Я уже говорил, что у чёрного кайзера был меч. Причём, как настоящий — стальной, острый. Он вынимался из ножен — таков был секрет чёрного всадника. Мои родители и не подозревали о том, что меч можно вынуть.
Так что кайзер вполне мог постоять за себя в схватке с легкомысленными праздничными рыцарями.
Хозяйкой виллы, где мы жили, была фрау Гелька, которую мы все звали Фрагелька, — вдова армейского полковника. Она всегда втягивала губы в рот и в немом раздражении мяла их там, когда видела мои игры. Игры победителя с побеждёнными.
И странно, казалось, не плачевная судьба фарфоровых рыцарей волновала её, хотя, конечно же, волновала. Она каждый раз с беспокойством как бы проверяла, по-прежнему ли стоек в своей костяной незыблемости чёрный кайзер, не сдался ли и он. Такие у неё были глаза, когда я брал его, холодно-обтекаемого со всех сторон.
Я увёз в Россию всех: и пострадавших в боях фарфоровых рыцарей, и надмирного чёрного кайзера. Он очень не хотел уезжать. Я впервые увидел, как он волнуется. Он всё время пытался потеряться, но я его находил.
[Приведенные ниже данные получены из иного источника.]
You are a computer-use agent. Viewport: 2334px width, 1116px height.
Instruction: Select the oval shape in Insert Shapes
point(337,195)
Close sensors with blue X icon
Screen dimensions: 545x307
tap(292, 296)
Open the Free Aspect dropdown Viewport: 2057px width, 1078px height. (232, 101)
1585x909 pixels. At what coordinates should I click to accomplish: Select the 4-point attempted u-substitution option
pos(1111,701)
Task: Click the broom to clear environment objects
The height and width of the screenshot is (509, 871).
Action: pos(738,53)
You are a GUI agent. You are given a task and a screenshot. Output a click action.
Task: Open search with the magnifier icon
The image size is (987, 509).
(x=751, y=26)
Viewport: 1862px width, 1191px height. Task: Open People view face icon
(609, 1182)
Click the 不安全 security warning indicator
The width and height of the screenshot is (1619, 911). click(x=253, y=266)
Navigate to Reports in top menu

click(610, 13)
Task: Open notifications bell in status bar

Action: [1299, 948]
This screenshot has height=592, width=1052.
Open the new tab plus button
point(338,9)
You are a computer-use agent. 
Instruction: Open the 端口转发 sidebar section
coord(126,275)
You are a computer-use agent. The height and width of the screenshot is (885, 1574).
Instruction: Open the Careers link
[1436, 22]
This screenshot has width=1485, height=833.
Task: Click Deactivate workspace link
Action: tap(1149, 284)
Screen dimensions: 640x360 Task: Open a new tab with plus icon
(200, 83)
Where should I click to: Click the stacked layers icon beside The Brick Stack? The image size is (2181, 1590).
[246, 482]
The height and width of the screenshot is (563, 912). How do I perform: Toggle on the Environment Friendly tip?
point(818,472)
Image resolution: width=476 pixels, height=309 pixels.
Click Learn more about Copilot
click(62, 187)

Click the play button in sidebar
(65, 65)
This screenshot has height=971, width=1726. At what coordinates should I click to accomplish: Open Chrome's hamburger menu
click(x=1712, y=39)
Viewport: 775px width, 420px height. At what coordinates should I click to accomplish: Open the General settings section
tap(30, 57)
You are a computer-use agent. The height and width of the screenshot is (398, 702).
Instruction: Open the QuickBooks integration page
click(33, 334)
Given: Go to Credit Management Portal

Он вываливался из коробки, в которую я его клал, и сердито топорщил усы.
Дома, на моей родине, в Кашире, фарфоровые искалеченные рыцари по-прежнему с пламенным восторгом сражались на своих турнирах, а чёрный кайзер сразу потускнел, посерел, от его надменности не осталось и следа, а если он и важничал по привычке, то это чувствовалось.
Бедный, растерянный, заблудившийся вдали от дома чёрный всадник… Он был похож на конную статую, снятую с постамента. Я его жалел.
Ему было неудобно в полуподвальной тесной комнате, где мы теперь жили, и он нелепо выглядел на резной фанерной этажерке. Ему не хватало высокой просторной гостиной с мерцающими стеклянными поленьями в пещере электрокамина, тяжёлых дубовых готических шкафов с книгами в кожаных переплётах — все картинки в них про разные войны. Он тосковал по буфету, напоминающему замок своими стрельчатыми оконцами и башенками, тосковал по блестящему паркету, хрустальной люстре и узорным тарелкам на стенах, обшитых дубовыми панелями. И поначалу ему, наверное, снилась уютная улочка за большим окном виллы — Линденштрассе, что означало — Липовая аллея.
Да, мне было жалко его. И он это стал понимать. Он всё время подвёртывался мне под руку, как собачка, которой хочется, чтобы её погладили. Но, заметьте, как чужая собака. Она потеряла родного хозяина и вынуждена жить с другим, она виляет хвостом, но в глазах — тоска.
И я его наконец понял. Вся его прежняя неприступность и надмирность была ложью: под латами, холодными глазами и колючим разлётом усов скрывался обыкновенный бюргер, обыватель, уставший от подвигов серенький человечек, мечтающий о тихих вечерах у фальшивого камина, в мягких шлёпанцах, в халате и фланелевом белье, с кружечкой пива в руке. А кружка та — непременно с крышечкой, чтобы пиво не выдыхалось, потому что пить ту кружку он будет долго.